Even after some people that are smarter than me solved the current instance of my vagrant-libvirt problem, I'd pretty much convinced myself that my current approach was too fragile.  A lot of my problems boiled down to trying to provision machines using Vagrant while inside a Ruby development environment designed to test Puppet.  I simply didn't have the time or skill set to get it working.

I looked at other things.  Test Kitchen still had the same problems with Vagrant and Ruby clashing.  Puppet have their own provisioner built on VMWare, vmpooler and ABS, but we don't use VMWare.  I even thought about Testinfra...  Do the provisioning and testing in Python, a language I'm more familiar with, but mixing two different languages and test suites seemed like a bad idea.

It frustrated me that I could go to a public cloud and do this in 15 seconds, but was struggling so hard with Vagrant and vagrant-libvirt on my own laptop (now Fedora 32).

Getting Started (again)

A year or so ago Puppet announced Litmus, but it was still very new.  From what I gather reading a few conversations, it is mainly designed to run the same tests on SUTs in parallel. Very useful if you wanted to spin up 14 different operating systems and run the tests on each, like if you were testing a Puppet module for mass consumption.  Litmus has a provisioning system built on top of Bolt, currently supporting Docker only, so didn't immediately help me provision Vagrant machines.

Over time Bolt has gotten more provisioners.  Then recently someone in the Puppet Community Slack posted this Youtube video from Daniel Carabas that I found very exciting.  It was a quick demonstration of using Terraform to provision some Vagrant machines to run tests against, all driven by Litmus.

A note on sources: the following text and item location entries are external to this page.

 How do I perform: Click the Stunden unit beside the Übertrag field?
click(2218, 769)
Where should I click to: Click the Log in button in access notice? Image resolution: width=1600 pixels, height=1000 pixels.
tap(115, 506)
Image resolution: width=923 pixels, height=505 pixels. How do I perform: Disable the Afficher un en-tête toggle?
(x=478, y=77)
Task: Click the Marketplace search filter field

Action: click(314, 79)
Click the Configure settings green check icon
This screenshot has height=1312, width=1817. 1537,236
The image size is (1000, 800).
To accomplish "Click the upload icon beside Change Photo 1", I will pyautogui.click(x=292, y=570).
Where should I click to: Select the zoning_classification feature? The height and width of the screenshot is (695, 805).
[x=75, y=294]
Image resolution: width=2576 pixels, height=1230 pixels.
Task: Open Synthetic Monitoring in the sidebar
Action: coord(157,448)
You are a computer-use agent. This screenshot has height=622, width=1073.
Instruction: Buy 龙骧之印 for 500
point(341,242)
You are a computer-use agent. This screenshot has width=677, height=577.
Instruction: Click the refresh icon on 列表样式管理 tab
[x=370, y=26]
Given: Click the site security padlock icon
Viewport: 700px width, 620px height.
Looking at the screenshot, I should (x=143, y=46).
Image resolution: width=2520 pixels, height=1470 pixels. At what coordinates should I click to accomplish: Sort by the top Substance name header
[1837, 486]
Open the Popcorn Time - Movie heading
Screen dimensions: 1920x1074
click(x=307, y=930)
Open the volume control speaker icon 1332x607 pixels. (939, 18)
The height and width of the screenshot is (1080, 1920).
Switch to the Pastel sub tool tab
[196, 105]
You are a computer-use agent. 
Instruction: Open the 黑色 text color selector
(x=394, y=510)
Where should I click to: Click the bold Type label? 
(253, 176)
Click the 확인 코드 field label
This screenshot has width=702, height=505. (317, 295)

At first I missed the point; I saw Terraform and the Terraform Vagrant Provider as a way to get around my Vagrant provisioning problems.  I'd never used Terraform, Bolt, or Litmus before, so I paused the video every 10 seconds, typing out exactly what the video described so I could learn the bits and pieces.

I was able to provision Vagrant machines using Terraform directly.  Then when trying to provision when running the Litmus tests, the tests just... Stopped.  Turns out Terraform just stopped, and it stopped because it didn't handle the Vagrant failure, which failed in the exact same way it always failed if running from Bundler inside the Ruby environment.  I was right back where I started.

The Actual Point

Litmus runs on top of Bolt, Bolt interfaces with Terraform, and Terraform can do a lot.  Rather than trying so hard to make Vagrant work because it is easy to make Vagrant resemble our hardware, can I spend less effort making cloud infrastructure resemble our hardware, which is easy to provision?

I'm swapping one problem for another, and hope what I swap to is less work.  Terraform also has the potential to pay off long term, as it is very capable of modelling complex infrastructure.

In the next posts we'll do some real work as I explore this.